Word and element pointing entries
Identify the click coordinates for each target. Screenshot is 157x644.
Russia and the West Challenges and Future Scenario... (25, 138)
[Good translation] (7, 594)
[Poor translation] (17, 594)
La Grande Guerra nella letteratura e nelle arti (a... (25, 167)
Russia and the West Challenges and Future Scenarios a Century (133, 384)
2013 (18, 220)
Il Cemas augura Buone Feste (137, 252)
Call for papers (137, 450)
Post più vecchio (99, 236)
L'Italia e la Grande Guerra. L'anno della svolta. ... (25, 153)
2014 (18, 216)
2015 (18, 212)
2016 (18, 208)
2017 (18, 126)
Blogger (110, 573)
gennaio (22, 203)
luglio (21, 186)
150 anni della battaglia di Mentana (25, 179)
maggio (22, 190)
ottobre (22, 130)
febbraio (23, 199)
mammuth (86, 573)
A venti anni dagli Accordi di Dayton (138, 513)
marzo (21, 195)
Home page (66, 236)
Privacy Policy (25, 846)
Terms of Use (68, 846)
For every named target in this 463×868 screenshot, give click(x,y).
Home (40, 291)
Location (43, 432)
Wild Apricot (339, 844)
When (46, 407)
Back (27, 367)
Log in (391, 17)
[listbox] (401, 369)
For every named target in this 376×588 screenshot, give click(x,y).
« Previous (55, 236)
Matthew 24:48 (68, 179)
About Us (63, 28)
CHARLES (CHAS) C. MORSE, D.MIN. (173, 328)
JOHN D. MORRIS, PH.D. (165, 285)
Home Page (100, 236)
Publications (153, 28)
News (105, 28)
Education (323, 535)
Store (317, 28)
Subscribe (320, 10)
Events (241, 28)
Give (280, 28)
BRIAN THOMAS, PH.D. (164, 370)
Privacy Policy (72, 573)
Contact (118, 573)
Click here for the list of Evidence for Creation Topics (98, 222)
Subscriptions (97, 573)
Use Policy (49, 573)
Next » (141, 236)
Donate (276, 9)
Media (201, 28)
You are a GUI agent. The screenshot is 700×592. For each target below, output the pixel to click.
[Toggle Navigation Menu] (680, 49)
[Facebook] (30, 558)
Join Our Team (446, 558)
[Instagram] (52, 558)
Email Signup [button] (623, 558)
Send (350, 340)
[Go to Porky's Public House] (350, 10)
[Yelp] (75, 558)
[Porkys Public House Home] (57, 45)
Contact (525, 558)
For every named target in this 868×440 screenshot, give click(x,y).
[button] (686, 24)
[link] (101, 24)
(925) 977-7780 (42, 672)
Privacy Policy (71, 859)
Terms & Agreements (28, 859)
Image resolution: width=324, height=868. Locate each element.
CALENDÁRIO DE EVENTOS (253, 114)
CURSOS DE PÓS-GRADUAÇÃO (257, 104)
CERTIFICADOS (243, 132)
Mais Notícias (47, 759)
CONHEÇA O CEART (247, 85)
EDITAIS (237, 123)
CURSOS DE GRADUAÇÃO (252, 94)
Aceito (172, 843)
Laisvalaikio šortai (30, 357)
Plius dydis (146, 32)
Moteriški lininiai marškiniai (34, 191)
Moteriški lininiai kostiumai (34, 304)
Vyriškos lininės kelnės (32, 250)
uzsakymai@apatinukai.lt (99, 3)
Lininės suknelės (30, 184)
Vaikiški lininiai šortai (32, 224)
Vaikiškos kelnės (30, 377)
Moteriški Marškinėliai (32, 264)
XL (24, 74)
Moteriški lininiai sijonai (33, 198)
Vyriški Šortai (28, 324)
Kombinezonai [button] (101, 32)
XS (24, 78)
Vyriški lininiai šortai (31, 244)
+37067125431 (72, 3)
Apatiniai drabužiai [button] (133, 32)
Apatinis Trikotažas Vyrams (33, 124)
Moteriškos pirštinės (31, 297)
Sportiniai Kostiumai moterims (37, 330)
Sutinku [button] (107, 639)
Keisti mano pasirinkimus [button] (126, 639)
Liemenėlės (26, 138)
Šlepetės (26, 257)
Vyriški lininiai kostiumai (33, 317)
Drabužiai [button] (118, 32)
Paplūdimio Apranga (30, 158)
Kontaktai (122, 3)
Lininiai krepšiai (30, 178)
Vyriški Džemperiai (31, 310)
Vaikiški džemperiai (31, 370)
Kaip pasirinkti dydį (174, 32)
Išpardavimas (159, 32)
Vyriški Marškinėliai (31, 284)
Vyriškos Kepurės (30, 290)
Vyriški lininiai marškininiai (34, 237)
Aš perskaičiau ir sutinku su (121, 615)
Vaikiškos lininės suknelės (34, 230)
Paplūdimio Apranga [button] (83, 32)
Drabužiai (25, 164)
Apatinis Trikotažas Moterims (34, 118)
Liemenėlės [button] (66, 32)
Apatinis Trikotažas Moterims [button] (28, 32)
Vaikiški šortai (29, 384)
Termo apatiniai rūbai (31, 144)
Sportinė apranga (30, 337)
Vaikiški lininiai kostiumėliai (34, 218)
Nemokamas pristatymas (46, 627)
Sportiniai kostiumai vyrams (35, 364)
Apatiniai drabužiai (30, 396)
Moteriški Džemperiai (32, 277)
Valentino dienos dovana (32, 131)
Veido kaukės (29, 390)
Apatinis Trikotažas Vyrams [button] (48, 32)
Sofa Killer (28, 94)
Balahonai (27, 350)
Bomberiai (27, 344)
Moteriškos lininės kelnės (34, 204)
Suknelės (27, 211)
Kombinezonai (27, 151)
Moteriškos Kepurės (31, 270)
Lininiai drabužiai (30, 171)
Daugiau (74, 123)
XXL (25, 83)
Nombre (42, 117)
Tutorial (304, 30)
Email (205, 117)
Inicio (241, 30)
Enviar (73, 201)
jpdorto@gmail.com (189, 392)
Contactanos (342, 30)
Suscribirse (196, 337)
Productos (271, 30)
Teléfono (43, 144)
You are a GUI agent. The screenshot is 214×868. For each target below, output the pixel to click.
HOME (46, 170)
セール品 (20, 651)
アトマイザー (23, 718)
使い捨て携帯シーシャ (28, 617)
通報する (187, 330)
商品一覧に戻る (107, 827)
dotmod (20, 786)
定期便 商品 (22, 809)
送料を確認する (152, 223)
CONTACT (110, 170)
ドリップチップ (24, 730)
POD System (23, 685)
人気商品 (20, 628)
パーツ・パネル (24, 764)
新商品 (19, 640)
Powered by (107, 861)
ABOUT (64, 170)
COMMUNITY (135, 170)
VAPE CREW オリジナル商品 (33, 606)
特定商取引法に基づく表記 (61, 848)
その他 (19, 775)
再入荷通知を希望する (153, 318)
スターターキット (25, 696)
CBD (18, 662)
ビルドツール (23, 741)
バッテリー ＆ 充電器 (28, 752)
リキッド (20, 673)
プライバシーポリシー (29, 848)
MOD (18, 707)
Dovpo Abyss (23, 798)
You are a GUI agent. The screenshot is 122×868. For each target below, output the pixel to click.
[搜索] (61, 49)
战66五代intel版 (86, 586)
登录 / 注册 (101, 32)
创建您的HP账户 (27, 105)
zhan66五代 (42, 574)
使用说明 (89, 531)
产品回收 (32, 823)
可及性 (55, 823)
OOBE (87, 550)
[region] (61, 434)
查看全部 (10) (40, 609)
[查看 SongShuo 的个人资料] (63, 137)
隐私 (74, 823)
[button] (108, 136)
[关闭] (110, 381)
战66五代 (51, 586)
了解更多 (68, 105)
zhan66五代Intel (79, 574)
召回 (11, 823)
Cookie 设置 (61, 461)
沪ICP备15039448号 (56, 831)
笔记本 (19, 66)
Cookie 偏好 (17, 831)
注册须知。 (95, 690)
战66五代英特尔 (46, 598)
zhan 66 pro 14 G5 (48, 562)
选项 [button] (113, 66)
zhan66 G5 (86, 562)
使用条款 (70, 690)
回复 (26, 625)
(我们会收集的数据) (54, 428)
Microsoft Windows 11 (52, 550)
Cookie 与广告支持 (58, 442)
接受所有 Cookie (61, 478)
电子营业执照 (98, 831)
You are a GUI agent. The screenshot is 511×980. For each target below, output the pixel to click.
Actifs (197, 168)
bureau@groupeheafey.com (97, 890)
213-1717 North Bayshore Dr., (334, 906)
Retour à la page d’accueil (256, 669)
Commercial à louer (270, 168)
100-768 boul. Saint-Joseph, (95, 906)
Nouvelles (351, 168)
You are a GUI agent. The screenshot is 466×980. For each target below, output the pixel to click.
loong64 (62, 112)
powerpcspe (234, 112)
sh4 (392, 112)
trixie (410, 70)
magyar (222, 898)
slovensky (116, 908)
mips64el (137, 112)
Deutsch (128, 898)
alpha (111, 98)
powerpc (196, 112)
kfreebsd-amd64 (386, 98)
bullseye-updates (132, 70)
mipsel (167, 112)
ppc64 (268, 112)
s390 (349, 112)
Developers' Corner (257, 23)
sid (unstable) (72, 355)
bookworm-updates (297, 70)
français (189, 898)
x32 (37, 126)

> _WHAT TO WORK ON_: Convert the material into a numbered list, beginning with the line containing "使用条款 (70, 690)" and continuing through the line containing "Nouvelles (351, 168)", both included, and leave out any blank lines.

> _TASK RESPONSE_:
1. 使用条款 (70, 690)
2. 回复 (26, 625)
3. (我们会收集的数据) (54, 428)
4. Microsoft Windows 11 (52, 550)
5. Cookie 与广告支持 (58, 442)
6. 接受所有 Cookie (61, 478)
7. 电子营业执照 (98, 831)
8. You are a GUI agent. The screenshot is 511×980. For each target below, output the pixel to click.
9. Actifs (197, 168)
10. bureau@groupeheafey.com (97, 890)
11. 213-1717 North Bayshore Dr., (334, 906)
12. Retour à la page d’accueil (256, 669)
13. Commercial à louer (270, 168)
14. 100-768 boul. Saint-Joseph, (95, 906)
15. Nouvelles (351, 168)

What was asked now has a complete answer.